# Exercise prompt
Convert the lines of the listing, from the line containing "455 dimension value" up to and including the line containing "click(486, 232)", into a Markdown table with the columns Row and Line. Number each row and leave out blank lines.

[Entries on where items appear]
····················

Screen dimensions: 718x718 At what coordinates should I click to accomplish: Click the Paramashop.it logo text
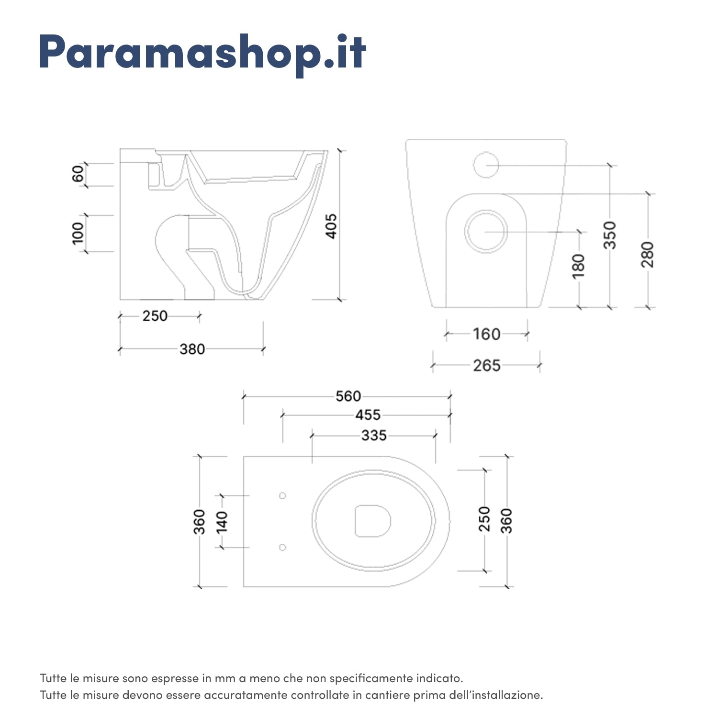click(202, 53)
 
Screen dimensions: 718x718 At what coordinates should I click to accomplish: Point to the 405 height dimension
click(331, 226)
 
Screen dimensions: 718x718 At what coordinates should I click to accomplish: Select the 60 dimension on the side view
click(78, 174)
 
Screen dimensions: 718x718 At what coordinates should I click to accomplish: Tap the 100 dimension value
click(78, 233)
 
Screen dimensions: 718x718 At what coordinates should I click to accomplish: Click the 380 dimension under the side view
click(192, 349)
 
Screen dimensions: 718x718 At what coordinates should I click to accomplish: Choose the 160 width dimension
click(486, 334)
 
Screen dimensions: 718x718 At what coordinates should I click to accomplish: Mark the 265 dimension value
click(486, 366)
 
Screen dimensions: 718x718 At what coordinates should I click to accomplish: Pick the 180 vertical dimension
click(579, 266)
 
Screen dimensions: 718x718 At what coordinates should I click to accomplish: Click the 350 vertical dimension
click(610, 235)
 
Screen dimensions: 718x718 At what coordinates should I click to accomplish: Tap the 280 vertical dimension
click(648, 254)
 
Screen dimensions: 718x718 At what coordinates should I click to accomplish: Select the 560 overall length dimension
click(348, 396)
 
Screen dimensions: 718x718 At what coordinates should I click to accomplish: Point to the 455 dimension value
click(368, 415)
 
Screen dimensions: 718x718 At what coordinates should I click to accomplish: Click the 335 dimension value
click(374, 436)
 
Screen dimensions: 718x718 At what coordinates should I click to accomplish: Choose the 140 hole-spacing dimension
click(222, 522)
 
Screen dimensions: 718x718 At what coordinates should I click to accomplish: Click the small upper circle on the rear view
click(486, 165)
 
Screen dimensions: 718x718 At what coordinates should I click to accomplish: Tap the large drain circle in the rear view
click(486, 232)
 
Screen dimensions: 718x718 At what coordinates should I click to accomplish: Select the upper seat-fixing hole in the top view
click(282, 496)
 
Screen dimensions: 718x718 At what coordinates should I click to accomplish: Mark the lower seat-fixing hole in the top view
click(282, 547)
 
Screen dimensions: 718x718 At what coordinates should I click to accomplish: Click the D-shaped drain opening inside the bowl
click(372, 521)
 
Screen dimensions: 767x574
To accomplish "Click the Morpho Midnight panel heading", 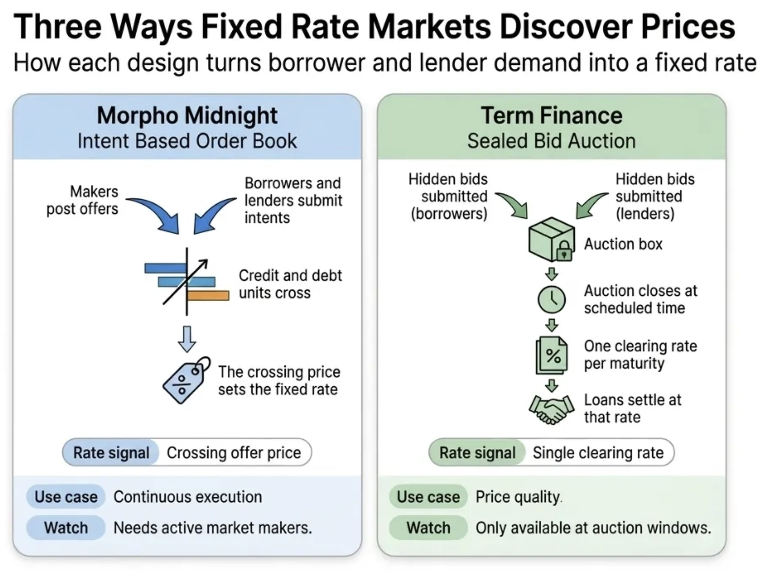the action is point(187,115).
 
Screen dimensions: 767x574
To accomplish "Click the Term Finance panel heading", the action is point(551,115).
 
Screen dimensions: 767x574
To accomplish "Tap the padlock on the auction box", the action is point(564,251).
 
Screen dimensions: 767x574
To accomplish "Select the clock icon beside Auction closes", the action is point(551,300).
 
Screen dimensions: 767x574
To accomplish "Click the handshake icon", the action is point(551,409).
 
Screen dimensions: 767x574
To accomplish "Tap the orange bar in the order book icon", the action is point(208,296).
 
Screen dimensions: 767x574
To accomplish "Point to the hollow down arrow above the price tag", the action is point(187,339).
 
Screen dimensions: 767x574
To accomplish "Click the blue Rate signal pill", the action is point(111,453).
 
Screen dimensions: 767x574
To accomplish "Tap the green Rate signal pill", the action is point(477,453).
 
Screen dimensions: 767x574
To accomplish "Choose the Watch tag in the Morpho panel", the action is point(66,528).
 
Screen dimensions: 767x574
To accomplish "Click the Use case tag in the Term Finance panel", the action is point(428,497).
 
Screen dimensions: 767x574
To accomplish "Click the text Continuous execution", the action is point(188,497).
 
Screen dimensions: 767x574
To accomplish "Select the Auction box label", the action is point(623,244).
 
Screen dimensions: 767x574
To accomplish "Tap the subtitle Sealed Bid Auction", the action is point(551,141).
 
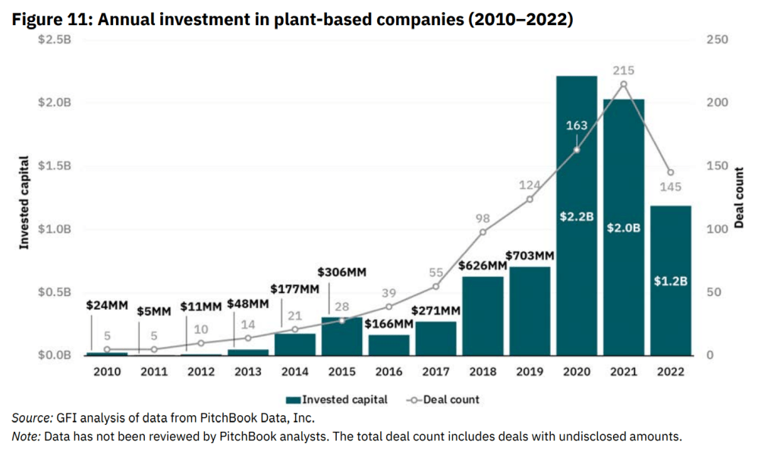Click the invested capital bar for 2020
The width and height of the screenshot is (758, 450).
click(577, 228)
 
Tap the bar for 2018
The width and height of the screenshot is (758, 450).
click(483, 319)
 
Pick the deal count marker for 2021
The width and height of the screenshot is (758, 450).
click(624, 84)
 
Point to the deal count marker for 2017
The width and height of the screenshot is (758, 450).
click(436, 286)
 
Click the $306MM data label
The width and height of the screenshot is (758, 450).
click(341, 272)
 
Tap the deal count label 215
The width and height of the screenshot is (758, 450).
click(624, 71)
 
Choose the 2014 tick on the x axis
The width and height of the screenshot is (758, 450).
click(294, 372)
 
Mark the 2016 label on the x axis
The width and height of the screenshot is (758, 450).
click(388, 372)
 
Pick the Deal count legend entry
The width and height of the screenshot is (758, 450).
click(444, 399)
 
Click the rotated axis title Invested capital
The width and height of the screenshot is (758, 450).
click(24, 203)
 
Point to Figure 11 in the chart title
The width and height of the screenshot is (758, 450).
click(49, 20)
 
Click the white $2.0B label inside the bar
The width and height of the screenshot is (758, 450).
click(624, 228)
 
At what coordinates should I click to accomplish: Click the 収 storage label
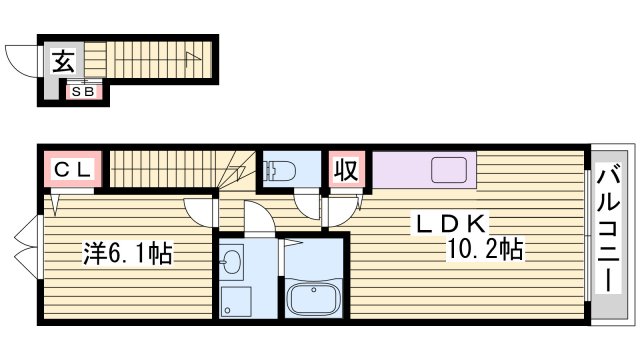346,168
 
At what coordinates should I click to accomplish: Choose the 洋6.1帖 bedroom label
127,254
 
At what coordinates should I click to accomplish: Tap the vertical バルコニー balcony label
607,229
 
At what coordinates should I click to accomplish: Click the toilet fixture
280,169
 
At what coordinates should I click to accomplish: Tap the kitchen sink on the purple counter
449,170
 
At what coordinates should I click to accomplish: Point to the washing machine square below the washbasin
236,301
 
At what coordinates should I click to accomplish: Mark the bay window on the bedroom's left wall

····················

# Complete answer
| Row | Line |
|---|---|
| 1 | Screen dimensions: 718x718 At what coordinates should I click to accomplish: Point to the 455 dimension value |
| 2 | click(368, 415) |
| 3 | Screen dimensions: 718x718 At what coordinates should I click to accomplish: Click the 335 dimension value |
| 4 | click(374, 436) |
| 5 | Screen dimensions: 718x718 At what coordinates should I click to accomplish: Choose the 140 hole-spacing dimension |
| 6 | click(222, 522) |
| 7 | Screen dimensions: 718x718 At what coordinates should I click to accomplish: Click the small upper circle on the rear view |
| 8 | click(486, 165) |
| 9 | Screen dimensions: 718x718 At what coordinates should I click to accomplish: Tap the large drain circle in the rear view |
| 10 | click(486, 232) |